Slaughter explained that the transit system operates three vans to transport seniors to doctors' visits, grocery shopping or even to the nutrition center.
"At the present time we are really confined to the city of Jackson," Slaughter said. "We occasionally bring a van over to Doctor's Park."
He said the tax revenue could be used to contribute toward driver's salaries and also to purchase new equipment.
"We could increase the district in which we operate out into rural areas of Cape County," Slaughter said.
Glenda Hood, executive director of the Area Agency on Aging, explained that an adult day care center, the Eldercare Center, in Cape Girardeau serves people in the city only. It is operated with Southeast Missouri State University.
The center provides a place for older people who need some guidance to get through the day. "With additional money, we could expand to include people who live outside the city.
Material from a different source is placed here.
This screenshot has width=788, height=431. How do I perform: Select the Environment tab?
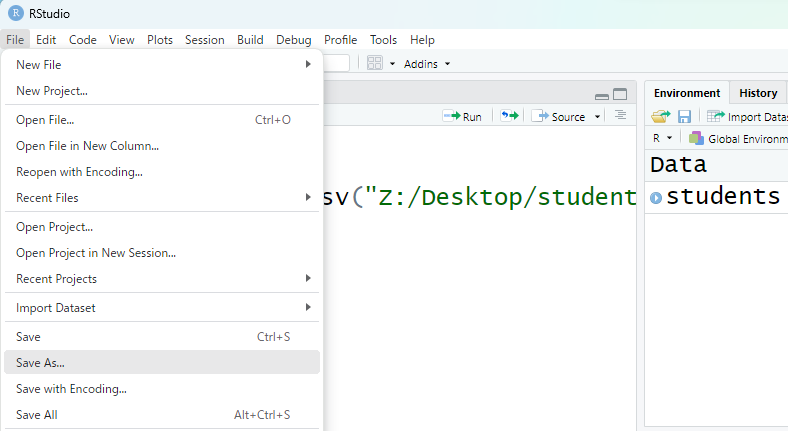click(x=687, y=93)
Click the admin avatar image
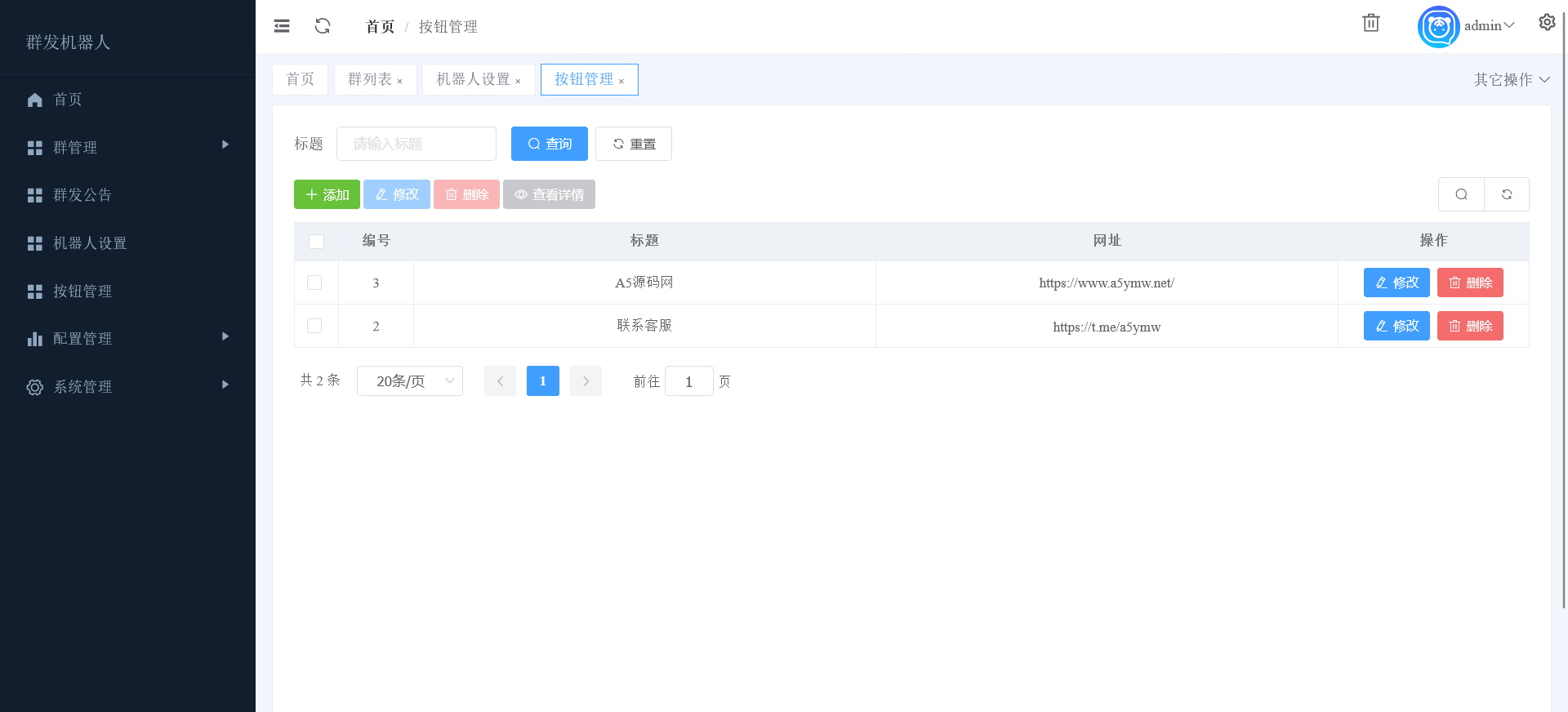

Say a person works in Cape Girardeau. They could bring their older parent to the center for the day. I look at it as the reverse of child care."
Respite care is a service for the person caring for someone who has a long-term illness. A trained individual will come to a person's home as a geriatric sitter so the caregiver can go out shopping or just get a break, Hood explained.
A program providing a person to do chores such as routine house cleaning and sometimes personal care activities is also available. "It's not maid service," Hood said. "People who may be able to drive a car, might not be able to push the vacuum cleaner or bend over to pick things up off the floor.
"We also provide services to the very frail elderly who are right at the point that without help, they will go to a nursing home. With daily help, they can stay at home."
Each of these services might be expanded with money generated through the proposed tax.
Hood said: "This is a very low-cost tax which will benefit individuals who are senior citizens now, and will benefit all of us in the future."
Sonderman said the money is not destined for entertainment activities like bingo or card games. "It will go for services, probably services for people we've never even seen."
"Really this is a type of insurance for when you need these services," Sonderman said. "We are all going to be senior citizens some day. You never know when you will need it."